Hobart’s new ferry terminal, however, is both a building and a boat. Designed by Circa Morris Nunn, the Brooke St Pier is an 80 metre long, 20 metre wide concrete pontoon featuring three floors of “lightweight superstructure” that isn’t connected to land. Instead, the 4,300 tonne structure floats on water, rising and falling with the tide, and anchored to the seabed with triangulated stretching ‘bungee’ cables that modify their thrust angles with the changing water levels.

“By building a four metre deep floating concrete pontoon instead of hundreds of piers, considerable economies could be made over a traditional wharf, quite apart from creating a useful basement,” the architects note.

“This project is the purest expression of a wide-ranging collaboration between architects, engineers, builders and extremely passionate clients/operators,” they add in their competition entry. “Brooke St is a significant step in the ongoing transformation of the old port facilities into an active urban civic precinct, marking the beginning of a new chapter in the evolving life of Hobart’s waterfront.”

One of the contenders for the 2015 Tasmania Architecture Awards, this boat-pier is completely self-sufficient, carrying on board all the services and systems it requires to be habitable for users. This includes hydronic heating and cooling systems, which tap into the relatively temperature-constant water – about 12 degrees all year round – so that the structure essentially “floats on concrete and runs on water”.

This ‘Antipodean Brighton pier’ is also the ultimate in terms of recycling possibilities

At the same time, every opportunity was taken to reduce electrical demand, such as keeping light fittings limited to low energy options. The pontoons also collect rainwater for reuse, as well as to top up the ballast system.

While the nanogel-filled polycarbonate external skin which clads the pier is a stand-out element, letting daylight into the upper levels, insulating walls and roofs, and lighting up at night, Circa Morris Nunn points out that the biggest single unusual aspect is the pier’s ability to be towed away for use in another location if it is ever made redundant.

“The concrete pontoon has a design life of 100 years and if required repairs can be far more easily carried out than would be otherwise required to attack the foundations of a traditional building,” they explain.
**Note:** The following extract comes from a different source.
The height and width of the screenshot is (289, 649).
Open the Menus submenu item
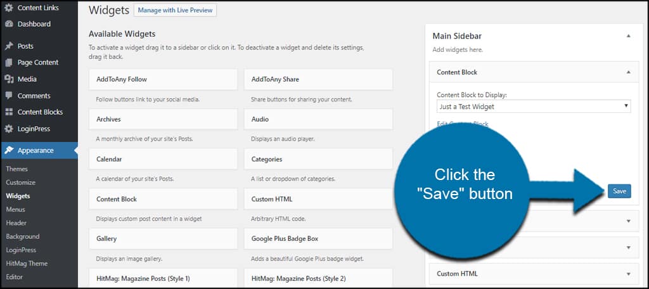pyautogui.click(x=15, y=209)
Also of importance for the design team was creating a community dimension. This was achieved by dedicating a whole floor to a large local produce and product market, with two informal cafes, an up-market bar and offices. The boarding level can also double up as a function space for up to 1,200 people when it is not in use for ferry passengers and staff. These multifaceted uses are expected to inject vitality to the building and boat throughout the day, across all seasons.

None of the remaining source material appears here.